When Peavy made his first comeback attempt from his unique surgery last spring, there also was talk about him feeling good before his arm just didn't bounce back like he wanted near the end of Spring Training. The difference one year makes is huge for the veteran hurler.
"Oh, no doubt about it," Peavy said. "Yeah, it's fun to go play catch. It's fun to throw.

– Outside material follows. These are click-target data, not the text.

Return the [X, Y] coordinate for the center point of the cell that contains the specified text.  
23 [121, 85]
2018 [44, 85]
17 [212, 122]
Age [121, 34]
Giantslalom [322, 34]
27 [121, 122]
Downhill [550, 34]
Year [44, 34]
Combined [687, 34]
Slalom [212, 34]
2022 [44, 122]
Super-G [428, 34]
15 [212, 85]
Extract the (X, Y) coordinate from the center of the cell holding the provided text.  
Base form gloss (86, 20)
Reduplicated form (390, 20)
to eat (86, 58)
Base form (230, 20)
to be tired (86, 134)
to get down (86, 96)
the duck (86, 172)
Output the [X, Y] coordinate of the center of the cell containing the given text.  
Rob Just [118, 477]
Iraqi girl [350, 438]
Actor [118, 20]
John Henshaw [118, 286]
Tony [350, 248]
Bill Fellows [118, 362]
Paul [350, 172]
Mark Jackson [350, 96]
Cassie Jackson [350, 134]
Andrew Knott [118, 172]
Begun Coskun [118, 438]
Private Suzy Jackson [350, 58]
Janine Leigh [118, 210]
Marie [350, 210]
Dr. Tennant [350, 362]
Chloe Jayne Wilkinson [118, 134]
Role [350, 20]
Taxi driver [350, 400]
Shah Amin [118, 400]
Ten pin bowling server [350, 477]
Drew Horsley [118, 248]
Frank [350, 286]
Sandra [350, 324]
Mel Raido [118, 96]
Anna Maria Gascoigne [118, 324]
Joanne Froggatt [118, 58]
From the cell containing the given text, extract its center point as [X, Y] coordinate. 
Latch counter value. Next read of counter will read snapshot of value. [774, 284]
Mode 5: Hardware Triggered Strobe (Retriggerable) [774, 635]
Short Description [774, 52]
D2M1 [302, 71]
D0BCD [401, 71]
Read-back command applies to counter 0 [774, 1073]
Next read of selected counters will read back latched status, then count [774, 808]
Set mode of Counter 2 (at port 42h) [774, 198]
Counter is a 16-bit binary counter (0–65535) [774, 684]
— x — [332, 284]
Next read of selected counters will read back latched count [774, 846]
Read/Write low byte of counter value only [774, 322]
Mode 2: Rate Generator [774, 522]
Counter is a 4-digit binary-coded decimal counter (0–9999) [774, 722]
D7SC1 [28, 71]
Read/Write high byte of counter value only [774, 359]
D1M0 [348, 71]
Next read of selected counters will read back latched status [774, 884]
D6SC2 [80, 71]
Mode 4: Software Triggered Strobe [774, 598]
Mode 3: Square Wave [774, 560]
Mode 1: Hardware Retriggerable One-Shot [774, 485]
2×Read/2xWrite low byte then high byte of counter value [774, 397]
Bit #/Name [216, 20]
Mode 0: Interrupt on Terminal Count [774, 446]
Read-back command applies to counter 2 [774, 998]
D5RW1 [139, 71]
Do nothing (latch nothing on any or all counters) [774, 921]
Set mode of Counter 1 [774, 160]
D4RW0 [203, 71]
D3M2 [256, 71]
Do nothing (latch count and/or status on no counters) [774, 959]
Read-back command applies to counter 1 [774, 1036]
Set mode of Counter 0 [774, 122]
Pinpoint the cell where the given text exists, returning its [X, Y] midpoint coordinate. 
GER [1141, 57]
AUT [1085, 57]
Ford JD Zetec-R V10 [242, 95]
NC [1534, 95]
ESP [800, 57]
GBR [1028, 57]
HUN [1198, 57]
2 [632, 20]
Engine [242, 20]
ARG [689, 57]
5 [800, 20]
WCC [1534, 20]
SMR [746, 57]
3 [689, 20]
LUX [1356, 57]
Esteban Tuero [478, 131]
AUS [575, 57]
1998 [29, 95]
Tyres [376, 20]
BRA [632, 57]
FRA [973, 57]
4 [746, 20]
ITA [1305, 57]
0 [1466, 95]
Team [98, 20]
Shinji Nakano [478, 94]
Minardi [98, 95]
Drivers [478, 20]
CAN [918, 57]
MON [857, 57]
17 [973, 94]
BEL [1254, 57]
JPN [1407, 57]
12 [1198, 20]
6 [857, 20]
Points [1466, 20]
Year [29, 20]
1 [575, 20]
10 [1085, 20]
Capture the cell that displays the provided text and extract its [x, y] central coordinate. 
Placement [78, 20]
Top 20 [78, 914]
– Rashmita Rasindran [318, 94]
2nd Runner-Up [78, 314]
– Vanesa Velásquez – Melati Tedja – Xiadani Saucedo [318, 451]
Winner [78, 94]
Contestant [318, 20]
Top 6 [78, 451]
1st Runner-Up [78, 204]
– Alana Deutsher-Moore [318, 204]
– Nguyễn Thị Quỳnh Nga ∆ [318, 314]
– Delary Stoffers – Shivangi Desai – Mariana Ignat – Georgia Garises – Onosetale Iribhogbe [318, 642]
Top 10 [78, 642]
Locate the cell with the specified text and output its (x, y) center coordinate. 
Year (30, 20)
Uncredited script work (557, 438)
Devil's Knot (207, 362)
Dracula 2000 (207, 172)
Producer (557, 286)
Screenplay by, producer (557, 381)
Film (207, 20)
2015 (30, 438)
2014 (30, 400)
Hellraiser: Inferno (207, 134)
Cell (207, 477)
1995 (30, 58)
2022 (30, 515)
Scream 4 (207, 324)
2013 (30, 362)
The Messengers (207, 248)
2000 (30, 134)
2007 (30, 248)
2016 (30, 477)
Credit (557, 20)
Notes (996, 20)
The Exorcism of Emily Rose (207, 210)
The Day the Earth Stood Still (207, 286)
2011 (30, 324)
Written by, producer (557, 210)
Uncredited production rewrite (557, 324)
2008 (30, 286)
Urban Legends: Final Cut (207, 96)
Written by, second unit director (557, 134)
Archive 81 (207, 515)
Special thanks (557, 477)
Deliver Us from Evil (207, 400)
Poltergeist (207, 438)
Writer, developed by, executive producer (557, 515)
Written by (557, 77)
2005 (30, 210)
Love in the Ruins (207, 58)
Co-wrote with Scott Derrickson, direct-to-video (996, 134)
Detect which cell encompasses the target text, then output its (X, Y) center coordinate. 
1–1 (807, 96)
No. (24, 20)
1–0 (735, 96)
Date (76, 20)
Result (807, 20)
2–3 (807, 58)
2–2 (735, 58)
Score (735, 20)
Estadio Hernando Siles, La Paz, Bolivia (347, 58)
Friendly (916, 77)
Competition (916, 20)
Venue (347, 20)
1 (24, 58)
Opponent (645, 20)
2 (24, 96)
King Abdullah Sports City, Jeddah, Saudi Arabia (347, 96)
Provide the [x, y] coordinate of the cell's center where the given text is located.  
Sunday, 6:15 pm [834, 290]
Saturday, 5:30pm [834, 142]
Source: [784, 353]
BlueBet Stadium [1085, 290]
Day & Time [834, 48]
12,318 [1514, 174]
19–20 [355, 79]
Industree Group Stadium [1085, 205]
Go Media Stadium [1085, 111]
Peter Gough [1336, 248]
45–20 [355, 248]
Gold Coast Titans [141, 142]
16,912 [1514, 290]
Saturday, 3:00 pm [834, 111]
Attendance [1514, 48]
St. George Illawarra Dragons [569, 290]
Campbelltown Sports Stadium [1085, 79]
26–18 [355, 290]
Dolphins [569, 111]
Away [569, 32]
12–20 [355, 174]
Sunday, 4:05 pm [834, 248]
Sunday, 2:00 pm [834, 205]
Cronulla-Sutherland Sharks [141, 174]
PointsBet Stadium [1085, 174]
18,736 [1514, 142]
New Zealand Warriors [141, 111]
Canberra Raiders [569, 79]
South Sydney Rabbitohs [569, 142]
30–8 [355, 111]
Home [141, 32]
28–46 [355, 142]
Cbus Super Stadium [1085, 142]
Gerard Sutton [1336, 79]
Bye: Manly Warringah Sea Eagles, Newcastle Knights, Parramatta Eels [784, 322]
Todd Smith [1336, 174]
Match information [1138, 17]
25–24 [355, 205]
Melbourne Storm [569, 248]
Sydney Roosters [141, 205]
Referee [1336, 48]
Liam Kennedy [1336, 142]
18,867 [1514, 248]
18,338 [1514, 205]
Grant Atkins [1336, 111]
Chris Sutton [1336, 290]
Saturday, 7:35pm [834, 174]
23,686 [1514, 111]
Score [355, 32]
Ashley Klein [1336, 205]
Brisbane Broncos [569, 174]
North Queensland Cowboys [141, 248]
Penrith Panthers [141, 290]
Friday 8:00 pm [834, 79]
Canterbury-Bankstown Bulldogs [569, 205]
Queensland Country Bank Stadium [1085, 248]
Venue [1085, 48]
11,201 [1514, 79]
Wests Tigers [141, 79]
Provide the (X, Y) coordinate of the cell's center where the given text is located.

You are not worried about anything. ... It's a different feeling than I've had the past few years."
"For me, you're looking for a little twinge, facial expression, something that you can see something's going wrong," said White Sox manager Robin Ventura. "But velocity and everything, he's looking great."
Molina making a strong impression
GLENDALE, Ariz. -- The plan for Nestor Molina seemed simple -- get the talented right-hander his work, and then place him atop the Double-A Birmingham starting rotation to begin the 2012 regular season.
That path still figures to be the one traveled by Molina, but an impressive first week already turned in by the acquisition from Toronto in the Sergio Santos deal has put people on alert that Molina could contend for a big league bullpen spot.
"As an organization, you look at it and that's going to be a tough call, because obviously you want to give him his time and space to improve and grow," said White Sox manager Robin Ventura. "On the other hand -- he does that great -- you want the best guys to go with you. Again, we're going to see the games and see how that goes, but he looks great."
Mark Buehrle, Jon Garland and Chris Sale are just a few White Sox starters who began their Major League career in the bullpen.
Lillibridge to get plenty of work around infield
GLENDALE, Ariz. -- Look for Brent Lillibridge to get his wish in regard to receiving plenty of infield playing time during the upcoming Cactus League schedule.
"He's going to be all over the place, and I believe he's an infielder that we can use," said White Sox manager Robin Ventura. "He's excited to do that, too, so I want to see him at second, short and third, and we know he can play the outfield. But the majority of it, we'd like to give him infield time."
Lillibridge feels more confident with each day of his return to the infield, although he did take ground balls during pregame batting practice last year. With just five career games played at third base, Lillibridge lists footwork as the biggest issue for handling his least experienced spot.
"My preset footwork is good," Lillibridge said. "It's just making sure everything stays going forward, because it's a long throw and you really have to create a lot of footwork. To see B-Mo [Brent Morel], he's one of the best at it at a young age. It's good to watch him see how he works his footwork."
Danks goes clean-shaven for great cause
GLENDALE, Ariz. -- For the fourth straight year, John Danks had his head shaved to raise awareness for the St. Baldrick's Foundation. This foundation is committed to finding cures for childhood cancer and raised more than $1 million last year.
Jake Peavy gave Danks the clean shave on Thursday after practice, doing a better job than Mark Buehrle did last year according to Danks. Then again, Peavy had a new razor at his disposal.
"This isn't any big deal, this is the least I could do," said Danks, whose second cousin, Cooper, is in remission after the 4-year-old battled Leukemia. "I'm glad it helps. And hopefully, [awareness] will continue to grow."